== 課題 1 ==
引用文で筆者が否定的に述べている点をすべて挙げてください。
== 課題 2 ==
引用文によると、観ているうちにだんだん疲労感が増してくるのはなぜですか。1〜3文で説明してください。
== 課題 3 ==
映画について述べた引用文の最後の文に続けて、その先を書いてください。

== 引用文 ==
┄┄┄┄┄┄┄┄┄┄

死ぬこと自体が珍しくなってしまった世界で、「死を見つめる」つまり「デス・ウォッチ」を番組のテーマとして放送し視聴率を稼ごうという、なかなかにえげつないテレビ業界とそれに翻弄されていく一人の女性の姿が描かれています。
こうした設定自体はとても面白く、それぞれの俳優たちの演技もそれぞれに素晴らしいのですが、アンサンブルとしてみるとどうも噛み合っていない印象を受けます。
スコットランドのグラスゴーを主なロケ地とした映像は終始薄暗く、ただでさえ重々しい空気に包まれる中、テンポ感が微妙に鈍重なのでだんだん観ていて疲労感が増してきます。

┄┄┄┄┄┄┄┄┄┄

== 掲載一覧 ==
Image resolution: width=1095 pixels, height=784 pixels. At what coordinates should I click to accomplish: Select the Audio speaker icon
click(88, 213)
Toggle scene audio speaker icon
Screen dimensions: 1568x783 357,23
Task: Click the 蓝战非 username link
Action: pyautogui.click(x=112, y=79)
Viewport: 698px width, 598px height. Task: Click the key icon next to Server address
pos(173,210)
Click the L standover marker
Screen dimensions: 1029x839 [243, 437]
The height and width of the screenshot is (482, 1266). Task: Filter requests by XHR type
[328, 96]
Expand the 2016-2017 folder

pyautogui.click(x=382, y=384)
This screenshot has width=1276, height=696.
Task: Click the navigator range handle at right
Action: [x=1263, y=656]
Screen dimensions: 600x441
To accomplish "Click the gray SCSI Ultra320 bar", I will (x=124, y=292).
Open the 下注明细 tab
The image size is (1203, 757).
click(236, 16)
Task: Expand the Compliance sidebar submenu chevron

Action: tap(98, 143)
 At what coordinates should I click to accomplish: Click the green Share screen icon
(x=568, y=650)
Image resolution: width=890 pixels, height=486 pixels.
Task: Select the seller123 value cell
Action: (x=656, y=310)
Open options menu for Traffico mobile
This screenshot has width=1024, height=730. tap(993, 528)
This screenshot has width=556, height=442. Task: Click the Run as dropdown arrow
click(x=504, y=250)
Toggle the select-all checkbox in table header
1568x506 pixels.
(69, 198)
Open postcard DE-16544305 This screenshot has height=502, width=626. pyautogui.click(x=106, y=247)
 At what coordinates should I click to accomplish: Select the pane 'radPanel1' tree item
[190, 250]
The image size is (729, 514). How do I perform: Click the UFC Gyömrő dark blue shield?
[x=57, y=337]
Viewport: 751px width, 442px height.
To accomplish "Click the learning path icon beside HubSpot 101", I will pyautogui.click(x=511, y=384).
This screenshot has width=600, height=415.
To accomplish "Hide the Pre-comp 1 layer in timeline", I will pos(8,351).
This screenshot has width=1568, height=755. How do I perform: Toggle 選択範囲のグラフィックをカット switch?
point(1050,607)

┄┄┄┄┄┄┄┄┄┄

== 最終結果 1 ==
・アンサンブルとして見ると、どうも噛み合っていない印象を受けること
・グラスゴーを主なロケ地とした映像が終始薄暗いこと
・テンポ感が微妙に鈍重であること

== 最終結果 2 ==
映像が終始薄暗く、ただでさえ重々しい空気に包まれているためです。そのうえテンポ感が微妙に鈍重なので、観ているうちに疲労感が増してきます。

== 最終結果 3 ==
ロミー・シュナイダーは十分陰影のある豊かな表情をみせてくれてはいますが、体型はややふっくらとしてきていて、映像と同様に「重い」感じを受けます。
近未来にも関わらず小物類や美術にほとんどそれらしい演出が加えられていないので、映画が描く世界のリアリティが、画面の重厚さに反比例して、薄いというところも気になりました。
シュナイダーはこの後、クロード・ミレールの傑作「勾留」に出演、最後にジャック・ルーフィオの「サン・スーシの女」に主演し、1982年、43歳で亡くなりました。